- PROBLEM DETAILS
Please repeat the line that contains "Select the MM02" and every line after it, exactly, through the end of the records.

- RECORDS FOR THIS EXERCISE
- Opening Delimiter -

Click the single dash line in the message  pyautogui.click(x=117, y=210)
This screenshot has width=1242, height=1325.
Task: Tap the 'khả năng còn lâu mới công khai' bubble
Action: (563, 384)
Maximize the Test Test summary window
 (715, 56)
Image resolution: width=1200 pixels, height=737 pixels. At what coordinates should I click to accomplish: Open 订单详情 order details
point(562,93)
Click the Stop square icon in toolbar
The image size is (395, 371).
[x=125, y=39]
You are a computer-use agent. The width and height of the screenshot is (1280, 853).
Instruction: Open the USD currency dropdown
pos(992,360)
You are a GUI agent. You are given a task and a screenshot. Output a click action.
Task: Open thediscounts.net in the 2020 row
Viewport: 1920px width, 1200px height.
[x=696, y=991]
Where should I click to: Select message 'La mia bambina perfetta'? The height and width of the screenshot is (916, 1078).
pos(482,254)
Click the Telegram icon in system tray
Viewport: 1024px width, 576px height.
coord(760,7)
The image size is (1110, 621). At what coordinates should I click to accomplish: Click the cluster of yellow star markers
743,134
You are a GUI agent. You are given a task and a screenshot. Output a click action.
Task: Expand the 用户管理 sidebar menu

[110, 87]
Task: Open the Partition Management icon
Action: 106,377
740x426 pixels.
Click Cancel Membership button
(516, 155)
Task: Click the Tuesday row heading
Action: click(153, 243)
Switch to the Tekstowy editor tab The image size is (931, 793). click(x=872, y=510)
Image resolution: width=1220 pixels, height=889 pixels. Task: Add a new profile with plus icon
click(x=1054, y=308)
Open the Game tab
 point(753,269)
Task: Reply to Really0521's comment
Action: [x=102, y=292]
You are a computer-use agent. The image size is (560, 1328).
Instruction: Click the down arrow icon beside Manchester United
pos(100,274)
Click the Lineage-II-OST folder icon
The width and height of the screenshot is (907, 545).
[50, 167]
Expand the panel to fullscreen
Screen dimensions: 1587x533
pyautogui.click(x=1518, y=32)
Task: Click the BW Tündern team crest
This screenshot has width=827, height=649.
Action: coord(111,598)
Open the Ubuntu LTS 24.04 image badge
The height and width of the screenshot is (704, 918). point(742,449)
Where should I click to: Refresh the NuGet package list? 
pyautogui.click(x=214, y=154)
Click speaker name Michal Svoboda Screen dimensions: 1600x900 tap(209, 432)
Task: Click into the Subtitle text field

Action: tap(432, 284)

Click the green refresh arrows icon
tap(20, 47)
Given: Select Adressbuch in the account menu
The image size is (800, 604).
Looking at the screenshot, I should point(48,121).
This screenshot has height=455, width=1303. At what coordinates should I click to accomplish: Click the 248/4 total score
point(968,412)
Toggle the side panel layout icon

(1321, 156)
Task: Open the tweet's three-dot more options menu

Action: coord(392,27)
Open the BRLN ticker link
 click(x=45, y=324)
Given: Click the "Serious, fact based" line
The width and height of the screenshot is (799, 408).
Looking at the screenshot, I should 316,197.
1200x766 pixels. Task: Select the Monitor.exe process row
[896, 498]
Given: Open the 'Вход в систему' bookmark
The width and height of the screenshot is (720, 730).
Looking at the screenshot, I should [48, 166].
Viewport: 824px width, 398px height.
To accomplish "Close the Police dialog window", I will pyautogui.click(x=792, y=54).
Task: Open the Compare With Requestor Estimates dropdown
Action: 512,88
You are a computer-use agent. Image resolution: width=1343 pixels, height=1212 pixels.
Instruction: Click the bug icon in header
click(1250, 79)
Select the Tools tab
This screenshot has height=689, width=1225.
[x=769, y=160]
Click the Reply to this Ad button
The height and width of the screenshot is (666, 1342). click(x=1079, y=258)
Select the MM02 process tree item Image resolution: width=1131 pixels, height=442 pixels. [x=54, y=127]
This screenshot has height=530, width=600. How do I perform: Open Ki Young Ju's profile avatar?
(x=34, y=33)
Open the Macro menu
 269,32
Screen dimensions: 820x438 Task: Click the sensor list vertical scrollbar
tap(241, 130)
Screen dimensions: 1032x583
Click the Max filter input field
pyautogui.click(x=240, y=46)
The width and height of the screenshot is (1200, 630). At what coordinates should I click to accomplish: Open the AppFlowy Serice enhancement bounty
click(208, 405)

- Closing Delimiter -

- ANSWER FOR THIS EXERCISE
Select the MM02 process tree item Image resolution: width=1131 pixels, height=442 pixels. [x=54, y=127]
This screenshot has height=530, width=600. How do I perform: Open Ki Young Ju's profile avatar?
(x=34, y=33)
Open the Macro menu
 269,32
Screen dimensions: 820x438 Task: Click the sensor list vertical scrollbar
tap(241, 130)
Screen dimensions: 1032x583
Click the Max filter input field
pyautogui.click(x=240, y=46)
The width and height of the screenshot is (1200, 630). At what coordinates should I click to accomplish: Open the AppFlowy Serice enhancement bounty
click(208, 405)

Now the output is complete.